Por eso rezamos. Lo hacemos en grupo, recitando la perfecta oración de Jesús, que nos habla de un Padre que es de todos, no solo de cada uno. A cuya voluntad nos entregamos. A cuya promesa de venida del Reino atendemos, confiados. De cuyo amor esperamos el bienestar, el origen de nuestra rectitud y la preservación del mal. Rezamos juntos recordando la vida de Jesús, y reiterando el mensaje al que la Iglesia ha dotado de nuevas palabras durante veinte siglos. Rezamos juntos porque al cantar, unidos, damos forma y voz a nuestra comunidad de creyentes.

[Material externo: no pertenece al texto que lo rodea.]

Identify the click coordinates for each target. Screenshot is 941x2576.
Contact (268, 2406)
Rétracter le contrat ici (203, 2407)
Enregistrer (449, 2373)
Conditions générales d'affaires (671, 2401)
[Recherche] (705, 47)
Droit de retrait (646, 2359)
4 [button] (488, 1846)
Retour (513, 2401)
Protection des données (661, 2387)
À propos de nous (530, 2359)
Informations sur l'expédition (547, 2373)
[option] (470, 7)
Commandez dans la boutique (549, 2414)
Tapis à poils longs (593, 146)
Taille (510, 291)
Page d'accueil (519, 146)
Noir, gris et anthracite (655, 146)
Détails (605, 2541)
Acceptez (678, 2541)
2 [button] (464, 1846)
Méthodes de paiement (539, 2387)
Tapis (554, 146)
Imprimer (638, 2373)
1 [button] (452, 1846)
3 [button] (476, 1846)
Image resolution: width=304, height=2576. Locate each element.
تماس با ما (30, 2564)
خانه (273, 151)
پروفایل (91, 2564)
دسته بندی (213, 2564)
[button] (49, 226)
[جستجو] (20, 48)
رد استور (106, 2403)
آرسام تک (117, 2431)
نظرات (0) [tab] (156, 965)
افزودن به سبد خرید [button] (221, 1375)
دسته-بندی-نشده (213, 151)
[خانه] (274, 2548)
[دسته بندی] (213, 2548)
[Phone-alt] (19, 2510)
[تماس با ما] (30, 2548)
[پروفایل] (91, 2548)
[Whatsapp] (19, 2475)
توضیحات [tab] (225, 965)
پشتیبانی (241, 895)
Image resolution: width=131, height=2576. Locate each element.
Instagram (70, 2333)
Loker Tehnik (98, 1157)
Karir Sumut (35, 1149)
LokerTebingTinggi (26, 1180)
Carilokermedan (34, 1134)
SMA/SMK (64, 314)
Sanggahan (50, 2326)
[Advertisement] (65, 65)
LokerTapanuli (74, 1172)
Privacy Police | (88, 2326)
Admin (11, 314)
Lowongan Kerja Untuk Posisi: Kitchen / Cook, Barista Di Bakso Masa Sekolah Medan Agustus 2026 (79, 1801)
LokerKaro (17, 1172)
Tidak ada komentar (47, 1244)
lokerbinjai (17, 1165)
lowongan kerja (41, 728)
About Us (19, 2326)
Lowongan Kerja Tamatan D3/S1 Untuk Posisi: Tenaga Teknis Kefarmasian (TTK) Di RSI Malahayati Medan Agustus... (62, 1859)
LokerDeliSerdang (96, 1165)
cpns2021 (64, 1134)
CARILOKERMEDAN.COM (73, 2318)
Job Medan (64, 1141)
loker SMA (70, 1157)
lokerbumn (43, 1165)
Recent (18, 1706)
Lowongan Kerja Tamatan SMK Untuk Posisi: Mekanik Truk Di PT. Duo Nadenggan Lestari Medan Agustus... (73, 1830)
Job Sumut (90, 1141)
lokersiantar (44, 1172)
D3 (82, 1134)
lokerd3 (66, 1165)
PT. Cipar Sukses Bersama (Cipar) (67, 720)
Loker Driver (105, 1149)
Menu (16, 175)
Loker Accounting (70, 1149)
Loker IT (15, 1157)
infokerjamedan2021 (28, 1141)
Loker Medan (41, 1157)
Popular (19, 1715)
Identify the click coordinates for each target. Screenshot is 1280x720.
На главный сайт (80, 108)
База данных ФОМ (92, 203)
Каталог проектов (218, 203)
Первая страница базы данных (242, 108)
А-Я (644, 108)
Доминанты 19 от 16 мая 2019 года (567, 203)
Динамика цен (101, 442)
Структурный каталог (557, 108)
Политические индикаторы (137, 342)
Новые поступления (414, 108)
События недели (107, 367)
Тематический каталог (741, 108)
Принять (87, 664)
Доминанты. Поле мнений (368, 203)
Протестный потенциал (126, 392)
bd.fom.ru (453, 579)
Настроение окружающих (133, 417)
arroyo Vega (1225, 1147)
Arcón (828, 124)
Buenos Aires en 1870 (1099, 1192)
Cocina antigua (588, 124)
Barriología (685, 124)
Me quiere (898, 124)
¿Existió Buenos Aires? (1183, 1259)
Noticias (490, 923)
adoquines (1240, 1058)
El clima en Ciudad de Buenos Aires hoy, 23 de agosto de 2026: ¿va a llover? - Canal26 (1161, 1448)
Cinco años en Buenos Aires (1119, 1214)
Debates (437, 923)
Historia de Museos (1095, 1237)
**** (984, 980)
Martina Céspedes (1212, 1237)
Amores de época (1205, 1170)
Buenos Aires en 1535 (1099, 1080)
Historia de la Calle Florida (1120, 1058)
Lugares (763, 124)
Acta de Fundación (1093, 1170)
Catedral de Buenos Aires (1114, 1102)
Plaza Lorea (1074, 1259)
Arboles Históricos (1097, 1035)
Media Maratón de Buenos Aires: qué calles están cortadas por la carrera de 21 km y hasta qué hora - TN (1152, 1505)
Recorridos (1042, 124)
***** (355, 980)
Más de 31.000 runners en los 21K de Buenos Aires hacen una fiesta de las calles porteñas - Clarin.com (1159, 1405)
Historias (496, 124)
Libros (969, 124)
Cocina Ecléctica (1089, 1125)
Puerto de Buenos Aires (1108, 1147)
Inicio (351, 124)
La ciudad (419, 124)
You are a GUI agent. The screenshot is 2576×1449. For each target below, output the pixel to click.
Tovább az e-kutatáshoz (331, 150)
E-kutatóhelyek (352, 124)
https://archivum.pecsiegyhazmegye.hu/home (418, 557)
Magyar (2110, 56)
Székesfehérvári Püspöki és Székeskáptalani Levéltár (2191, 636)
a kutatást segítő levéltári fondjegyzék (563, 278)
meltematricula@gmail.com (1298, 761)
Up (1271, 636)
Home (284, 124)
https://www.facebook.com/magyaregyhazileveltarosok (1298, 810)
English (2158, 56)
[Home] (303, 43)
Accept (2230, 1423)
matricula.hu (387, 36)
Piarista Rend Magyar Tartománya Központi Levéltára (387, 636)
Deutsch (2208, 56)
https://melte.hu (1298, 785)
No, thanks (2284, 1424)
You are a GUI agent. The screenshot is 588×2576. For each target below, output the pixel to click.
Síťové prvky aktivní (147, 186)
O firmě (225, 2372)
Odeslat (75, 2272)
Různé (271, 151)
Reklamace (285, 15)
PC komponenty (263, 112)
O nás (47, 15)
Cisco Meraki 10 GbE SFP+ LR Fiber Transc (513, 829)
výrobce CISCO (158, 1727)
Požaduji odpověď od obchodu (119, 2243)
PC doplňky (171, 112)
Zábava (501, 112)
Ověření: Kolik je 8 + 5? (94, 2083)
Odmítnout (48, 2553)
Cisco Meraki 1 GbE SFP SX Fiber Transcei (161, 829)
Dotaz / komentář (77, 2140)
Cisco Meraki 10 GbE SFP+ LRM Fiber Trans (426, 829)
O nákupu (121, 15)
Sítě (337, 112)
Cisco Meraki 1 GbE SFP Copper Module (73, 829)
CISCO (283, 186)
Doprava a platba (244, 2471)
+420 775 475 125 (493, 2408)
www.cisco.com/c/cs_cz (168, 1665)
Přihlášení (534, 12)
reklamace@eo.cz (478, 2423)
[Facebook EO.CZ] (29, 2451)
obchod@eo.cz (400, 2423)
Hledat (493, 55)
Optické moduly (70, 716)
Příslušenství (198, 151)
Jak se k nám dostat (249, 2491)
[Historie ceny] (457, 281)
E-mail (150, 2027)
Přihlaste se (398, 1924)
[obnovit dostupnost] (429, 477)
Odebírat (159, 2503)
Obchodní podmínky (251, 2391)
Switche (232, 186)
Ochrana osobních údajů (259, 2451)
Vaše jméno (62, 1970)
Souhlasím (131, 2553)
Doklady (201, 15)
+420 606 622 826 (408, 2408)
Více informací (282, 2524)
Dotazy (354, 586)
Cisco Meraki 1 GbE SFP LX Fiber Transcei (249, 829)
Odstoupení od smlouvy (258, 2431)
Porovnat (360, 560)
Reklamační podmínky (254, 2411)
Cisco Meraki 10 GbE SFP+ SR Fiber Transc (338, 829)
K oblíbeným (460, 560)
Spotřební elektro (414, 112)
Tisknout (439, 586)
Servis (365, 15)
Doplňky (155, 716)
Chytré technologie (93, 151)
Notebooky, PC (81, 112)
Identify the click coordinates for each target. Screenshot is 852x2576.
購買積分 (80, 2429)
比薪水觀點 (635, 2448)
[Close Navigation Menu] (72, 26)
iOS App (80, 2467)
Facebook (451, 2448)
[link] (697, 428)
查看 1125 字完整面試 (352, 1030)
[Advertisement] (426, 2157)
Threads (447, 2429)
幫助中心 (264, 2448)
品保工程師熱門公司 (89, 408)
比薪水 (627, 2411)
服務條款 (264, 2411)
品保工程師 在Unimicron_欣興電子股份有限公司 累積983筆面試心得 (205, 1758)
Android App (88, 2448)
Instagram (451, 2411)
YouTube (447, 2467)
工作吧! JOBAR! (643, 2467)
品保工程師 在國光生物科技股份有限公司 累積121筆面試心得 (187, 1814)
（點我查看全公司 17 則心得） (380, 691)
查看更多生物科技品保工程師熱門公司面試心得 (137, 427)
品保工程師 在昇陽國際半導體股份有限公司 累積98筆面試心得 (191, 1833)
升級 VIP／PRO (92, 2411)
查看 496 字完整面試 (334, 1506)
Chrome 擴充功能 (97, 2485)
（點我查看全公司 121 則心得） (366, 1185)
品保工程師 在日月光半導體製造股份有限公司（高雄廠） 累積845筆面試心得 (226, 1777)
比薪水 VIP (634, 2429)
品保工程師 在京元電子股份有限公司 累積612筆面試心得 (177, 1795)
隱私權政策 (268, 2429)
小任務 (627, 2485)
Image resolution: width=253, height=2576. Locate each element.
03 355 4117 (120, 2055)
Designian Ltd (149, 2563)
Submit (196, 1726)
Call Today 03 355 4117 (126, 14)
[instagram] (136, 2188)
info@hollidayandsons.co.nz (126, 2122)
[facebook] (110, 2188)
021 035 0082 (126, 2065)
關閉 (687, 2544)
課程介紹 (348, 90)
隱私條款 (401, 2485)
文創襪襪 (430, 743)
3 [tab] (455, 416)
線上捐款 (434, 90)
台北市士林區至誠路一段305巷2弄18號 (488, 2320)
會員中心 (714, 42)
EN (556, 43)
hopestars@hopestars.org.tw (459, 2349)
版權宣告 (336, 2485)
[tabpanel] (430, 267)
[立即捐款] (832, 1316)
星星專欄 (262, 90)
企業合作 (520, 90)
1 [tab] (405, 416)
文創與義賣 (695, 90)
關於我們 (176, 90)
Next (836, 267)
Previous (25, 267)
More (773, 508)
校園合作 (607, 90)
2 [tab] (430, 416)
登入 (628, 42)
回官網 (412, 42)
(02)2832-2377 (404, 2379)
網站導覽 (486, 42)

Pero no nos basta. Porque nuestra plegaria se realiza también a solas. «¿Cómo llenarte, soledad, sino contigo misma?», escribió Luis Cernuda. El propio poeta sevillano respondía: hablando a solas, dando a la soledad su propio nombre. Y en ella, los cristianos oramos. Hablamos con Dios sin recurrir a fórmulas, aunque muchas veces hallemos en el padrenuestro el mejor modo de confortarnos, de descubrir lo que es nuevo y permanente a la vez. Hay un hombre angustiado que habla al Creador, se muestra humilde y se considera afortunado por ese vínculo que le permite atisbar la eternidad, incluso cuando todo parece conjurarse para hacer de cada uno de nosotros un pedazo de materia sin sentido.
Una plegaria nueva
Hablamos con Dios buscando una plegaria nueva, tendiendo las manos hacia el fondo del espíritu que yace sangre abajo, que ondea en la cima de nuestra carne o que tapiza con su aliento nuestra respiración constante. Rezamos porque, en ese momento perfecto, tierno, difícil, lo que está hablando no es solo un ser dotado de los beneficios biológicos de la evolución. Rezamos porque nuestro privilegio es poder pulsar con los labios la eternidad. En la plegaria habla siempre nuestra convicción de ser parte de un gran proyecto universal. Habla nuestra conciencia de plenitud, nuestra inmortalidad, nuestra redención.
Rezamos tratando de encontrar en las palabras el nombre de esa inmensa alegría de sabernos criaturas del Todopoderoso. Rezamos para que se apiade de nosotros. Rezamos para decirle que no somos dignos de Él, pero que confiamos en su misericordia. Rezamos para decirle: «Señor, hago cuanto está en mi mano, y deseo usar esa libertad que me has proporcionado para ser bondadoso, para acercarme a lo que esperas de mí. Pero necesito tu fuerza, tu compasión, tu presencia y tu apoyo». Rezamos porque tenemos miedo a dejar de tener ese diálogo con nuestra conciencia y a no poder hablar a Dios. Rezamos para sostener en pie esa fe que nos permite saber que Él se encuentra ahí, en el fondo de nosotros mismos, en nuestra voz exhalada, en las palabras que hemos aprendido con su ayuda. Rezamos porque en el principio fue el Verbo, y porque el Verbo no deja de decirnos esa Verdad esencial que nos da significado. Y nosotros, los que no somos dignos, rezamos para escucharle: «Pero una palabra tuya bastará para salvarme».